Wiring and schematic [10.19.05]

The art of tripping the trigger on the RBS is not as easy as a guy thinks it might be. This is the final rough draft of the wiring schematic. There are dozens of sheets of paper donated to the trash with tons of chicken scratches on them that led up to this final work of art. It took several months to get the basic idea to work, that is, reverse the trigger motor after firing and having a light indicate both the actual shot and the ready state. The net is replete with resources on "H-Bridges", the typical way a DC motor is driven in both forward and reverse in a "electronic" circuit. The circuit allows for voltage feedback and other protections for the motor and more delicate semiconductors. The trouble I had, because of my total ignerts, was finding something simple. Not understanding what I needed, the H-Bridge circuit seemed to be the answer so I studied it long enough to educate myself to understand it was way to complex and would only be used in an analog or digital circuit. Needing something less than that I got stuck on what I should do. Finally, I went to Radio shack and got a switch. My thinking was that all I needed to do was reverse the motor because I could do that with a couple of test leads hooked to a small battery pack. Hook the battery pack one way to the motor and it spins forward, reverse the wires and the motor reverses direction, very simple. The switch I bought was a double pole, double throw (DPDT) toggle. I inspected it at the store and concluded it was worth a shot to play with it because it had six terminals coming out the back and the toggle acted like I wanted it to. Clicked forward the toggle would stay engaged, clicked backward it would stay. Let go and the toggle would return to center position. When I got home I hooked up test leads and checked for continuity between the six terminals and liked what I found. Between the six terminals when the switch was thrown one way or the other it disconnected two of the opposing terminals. This meant that I could supply power to both sides of the switch at separate times but not at the same time. Exactly what I needed because all I had to do then is hook up a positive and negative to one side to supply the motor power and reverse it on the other side to reverse it. And I could never short out the motor because the switch would not allow me to do both at the same time since it worked only in one direction at a time, not both. Cool, huh?

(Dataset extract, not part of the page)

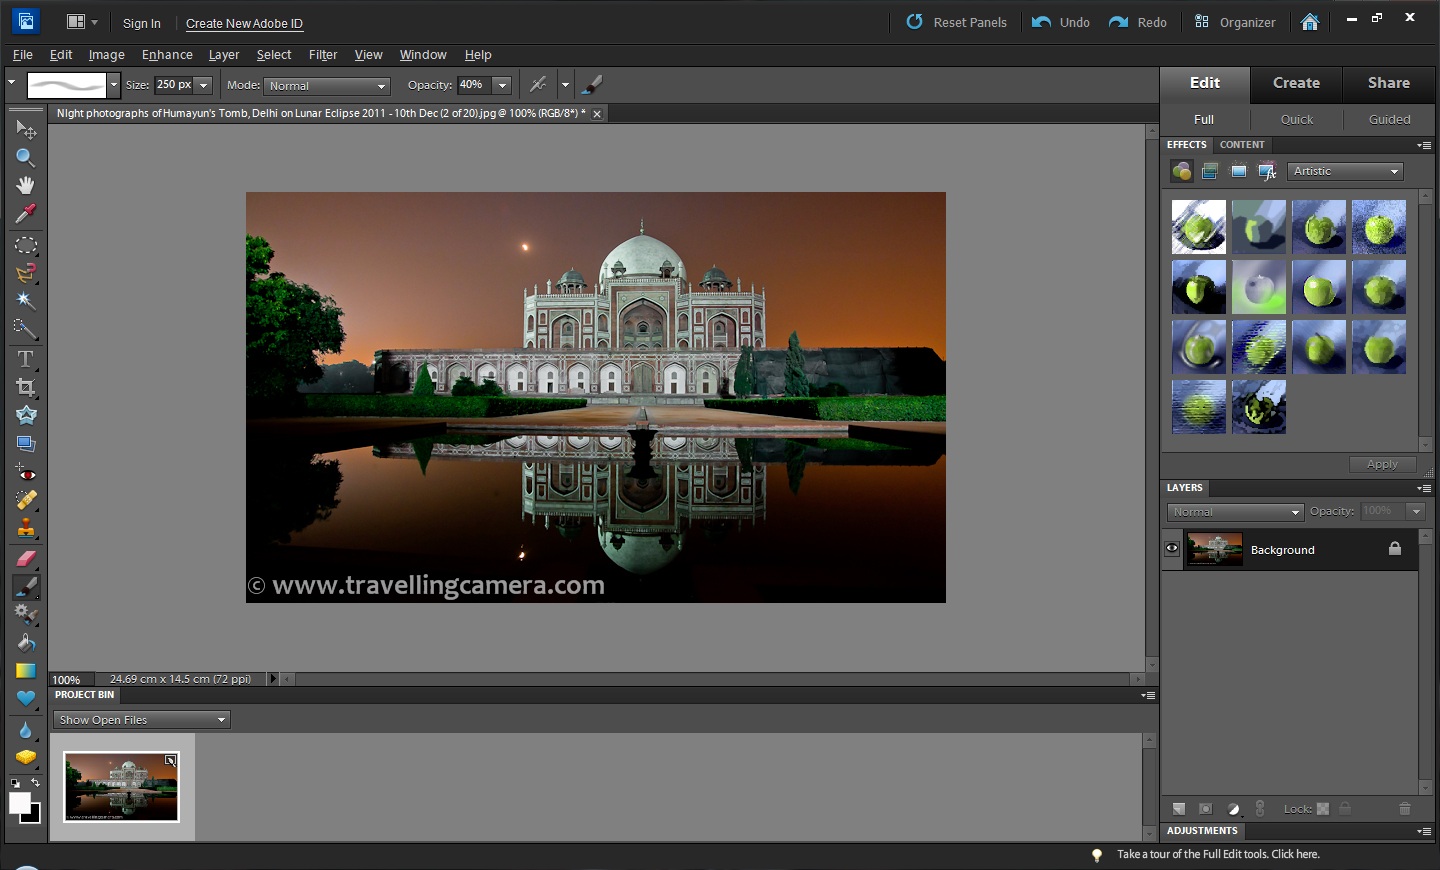Hide the Background layer visibility
Image resolution: width=1440 pixels, height=870 pixels.
coord(1171,547)
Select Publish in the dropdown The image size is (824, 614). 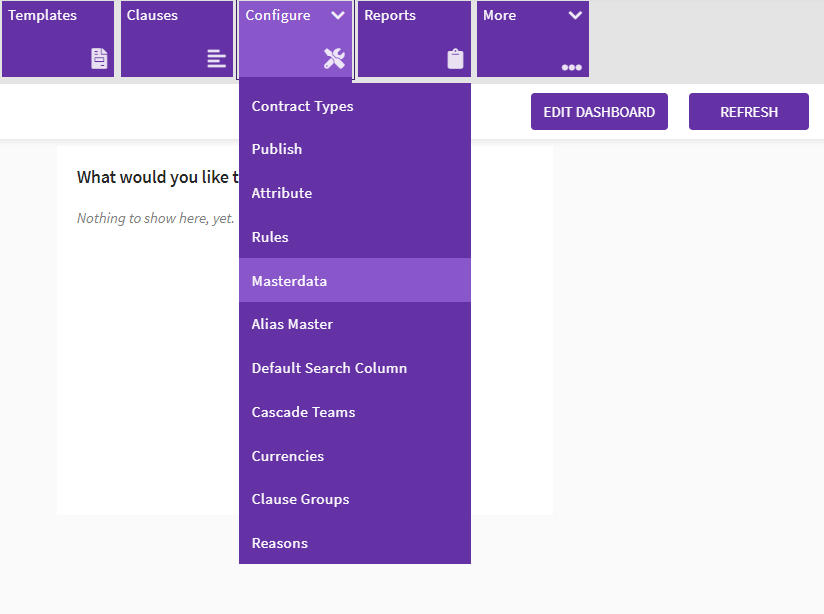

This may all seem trivial in the long run and I only mention it because it was a huge amount of work to achieve the end result. And the end result is never final. I'm sure there will be changes but, the changes will be much easier to deal with because they mainly will consist of how wires are routed in the physical space I'm working with. The "pretty wiring schematic" is a formality in the overall scheme of things, if someone else wants to build this thing then drawings beyond hand sketches are a must. Clarifying ideas in your head and transferring them to paper is not easy in itself, let alone trying to have it make sense to anyone else. As ideas progress and firm up, it's much easy for others to understand conventional symbols, that is, what's tried and true and most representative of common components in the art. You know, a red wire is usually considered "hot" or "positive" whereas black is considered "ground" or negative. Remember, ignerts is bliss and the last statement may be ripped to shreds at the level of electrical engineering. For our sake though, it works for the purpose of this discussion.

You can see how the circuit works with the mechanics of the trigger action by watching the video. In essence, when the RBS is ready to fire no lights are on. If you try to move the switch to the "ready" position, the green light comes on and nothing else happens. This tells your mind and eye that the RBS is waiting for you to move the switch in the other direction to fire a shot. What takes place in the circuit? When the RBS is in the ready state, reed switch 1 has disabled/disconnected the reverse movement of the motor used to re-cock and enabled/connected the "shot fired" or forward movement of the motor and the green light. When the toggle is moved toward the "shot fired" position the motor is powered forward until the trigger is depressed far enough and the shot is fired while simultaneously hitting reed switch 2 which disconnects/disables any more forward movement and turns on the red light which tells your mind and eye that the shot has been fired. If you try to move the toggle forward to shoot again, all you get is a red light. Finally, the "ready" part of the circuit is now re-connected/enabled. Your only alternative is to move the toggle back to reverse the motor and re-cock the RBS. Sounds confusing and even looks worse in the picture that I took while testing out the circuit, I know, but it's an idea that is much easier to watch and understand.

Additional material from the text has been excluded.